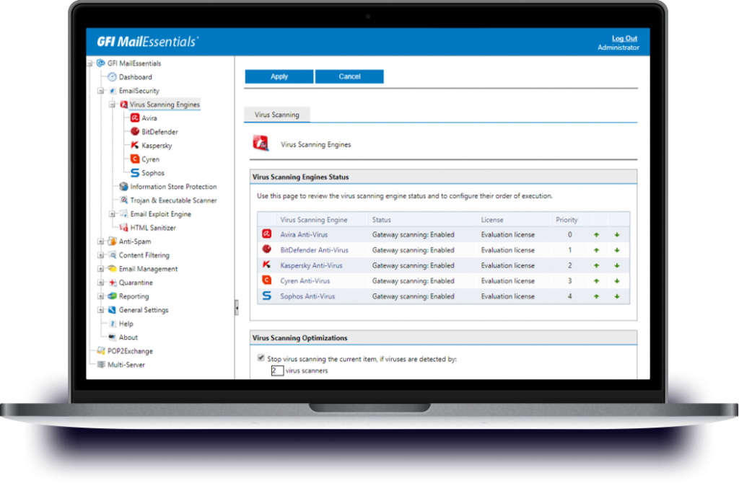This screenshot has width=739, height=483.
Task: Expand the Quarantine tree node
Action: coord(99,283)

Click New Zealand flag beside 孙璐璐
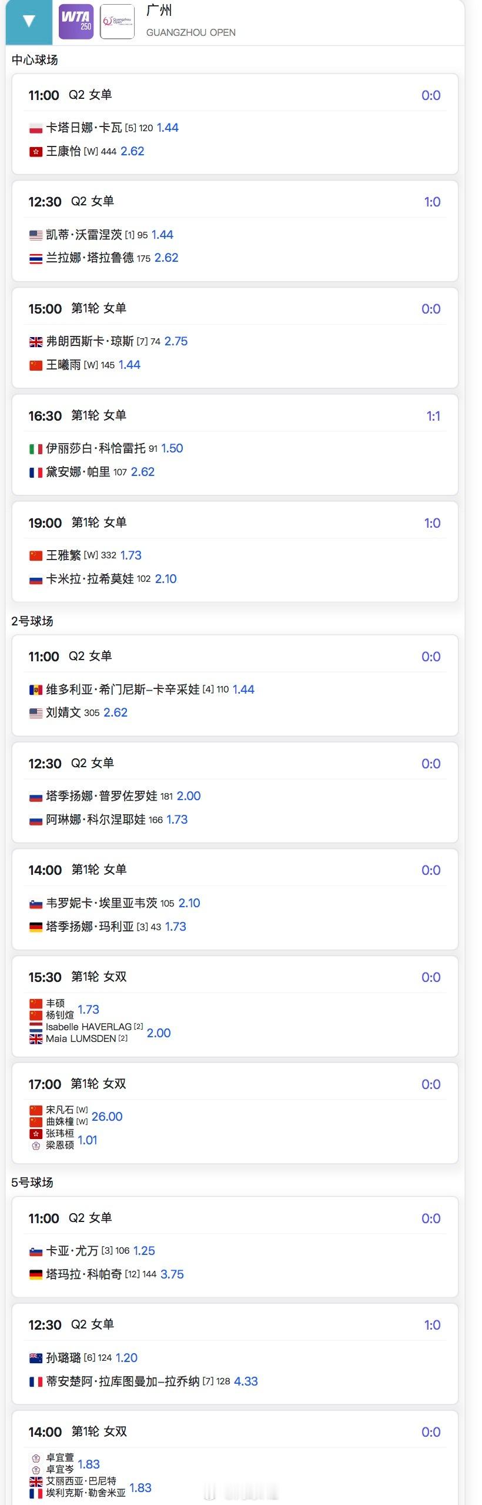[x=36, y=1358]
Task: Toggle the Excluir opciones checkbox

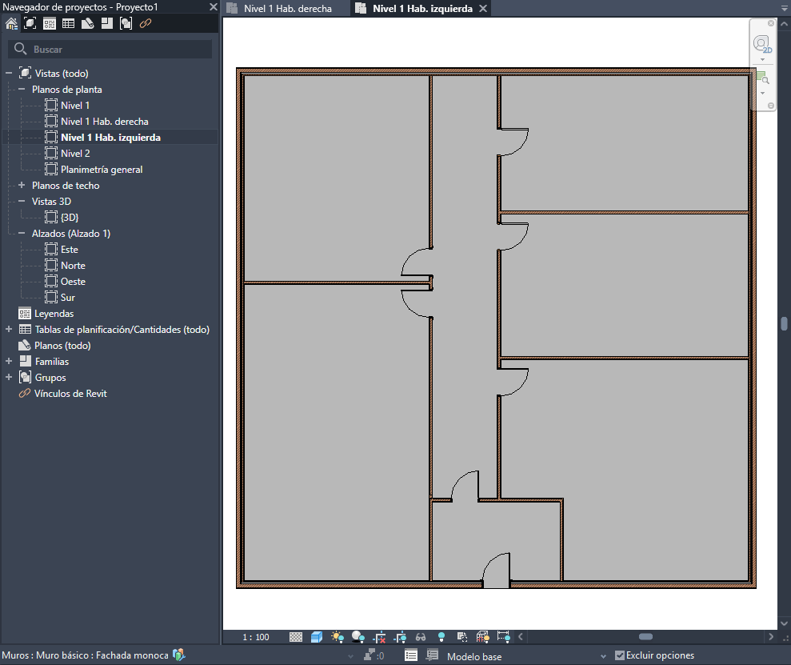Action: point(620,655)
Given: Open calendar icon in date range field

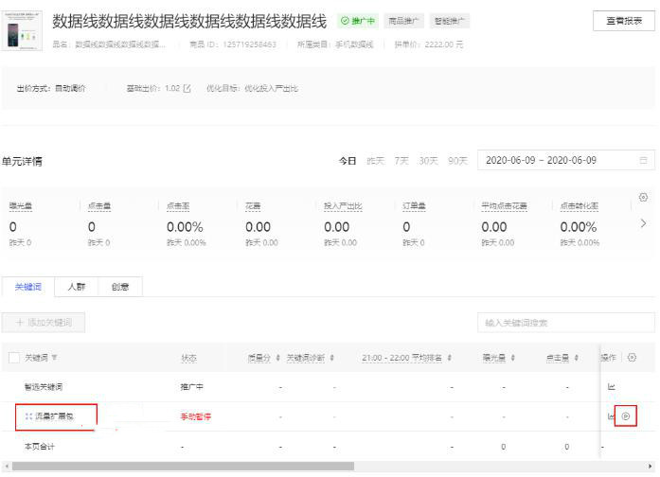Looking at the screenshot, I should tap(643, 160).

What needs to be done> Restate word for word only the lines that run from the line holding "Click New Zealand flag beside 孙璐璐" to the end of the data, both ends kept, leaving every picture out.

Your solution>
Click New Zealand flag beside 孙璐璐
[x=36, y=1358]
Task: Toggle the Excluir opciones checkbox

Action: point(620,655)
Given: Open calendar icon in date range field

Looking at the screenshot, I should tap(643, 160).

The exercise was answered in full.